In November 1989, at the Korea Electronics Show (KES) in COEX, Seoul, Jangbu reserved a small booth. According to a single surviving clipping from the Busan Ilbo newspaper (December 2, 1989), Jangbu displayed a wooden mockup labeled "Ilsaek 1990 Portable." The article notes that the product was "coming in Q2 1990" and featured a revolutionary "snap-on" expansion bay.
There are three prevailing theories for the device's disappearance:
The most tragic theory. In April 1990, a delivery truck carrying the first 500 production units of the Jangbu Ilsaek was involved in an accident near the Han River. The truck's rear door opened, and the pallets of computers fell into a concrete construction site, where they were quickly buried and poured over. Unable to afford a second production run, Jangbu folded. To this day, construction crews near the Yongsan district occasionally joke about digging up "Jangbu gold."

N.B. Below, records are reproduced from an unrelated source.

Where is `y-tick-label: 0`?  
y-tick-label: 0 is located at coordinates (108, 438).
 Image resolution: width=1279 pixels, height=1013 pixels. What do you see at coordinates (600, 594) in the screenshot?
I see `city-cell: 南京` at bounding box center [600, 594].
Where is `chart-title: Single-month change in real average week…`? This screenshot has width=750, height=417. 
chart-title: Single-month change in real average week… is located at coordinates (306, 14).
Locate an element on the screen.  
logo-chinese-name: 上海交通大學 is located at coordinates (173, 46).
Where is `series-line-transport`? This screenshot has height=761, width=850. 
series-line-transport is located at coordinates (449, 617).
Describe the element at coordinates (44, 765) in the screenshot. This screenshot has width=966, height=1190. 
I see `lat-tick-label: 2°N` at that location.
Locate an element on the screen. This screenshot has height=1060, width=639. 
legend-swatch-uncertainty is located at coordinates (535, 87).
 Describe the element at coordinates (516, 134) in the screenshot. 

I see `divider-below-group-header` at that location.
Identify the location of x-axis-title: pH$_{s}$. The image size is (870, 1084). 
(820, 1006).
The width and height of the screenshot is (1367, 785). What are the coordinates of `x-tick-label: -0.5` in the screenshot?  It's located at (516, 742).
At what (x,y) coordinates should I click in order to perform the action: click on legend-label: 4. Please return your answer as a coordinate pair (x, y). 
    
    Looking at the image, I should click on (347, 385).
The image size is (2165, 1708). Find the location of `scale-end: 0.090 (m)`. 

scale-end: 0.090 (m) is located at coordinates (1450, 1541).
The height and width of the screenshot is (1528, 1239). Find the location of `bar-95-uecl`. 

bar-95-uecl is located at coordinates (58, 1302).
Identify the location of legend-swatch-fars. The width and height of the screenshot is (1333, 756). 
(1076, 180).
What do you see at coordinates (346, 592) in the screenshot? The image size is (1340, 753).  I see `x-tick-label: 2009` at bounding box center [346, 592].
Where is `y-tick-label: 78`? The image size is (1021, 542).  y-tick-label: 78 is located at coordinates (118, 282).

The Ilsaek 1990 Portable was never sold commercially outside the DPRK. It was issued to:
By 1995, most units were recalled due to a widespread capacitor plague (likely cheap Soviet-era components). Today, fewer than twenty units are believed to exist outside North Korea. Collectors in South Korea, Japan, and Germany have paid upwards of $8,000 for non-working specimens.
Jangbu Ilsaek (Korean: 장부일색) is a historically significant piece of software in the history of South Korean computing. Released in the late 1980s and widely used through the early 1990s, it was one of the first mass-market accounting packages designed to bring financial management to the nascent personal computer market in Korea.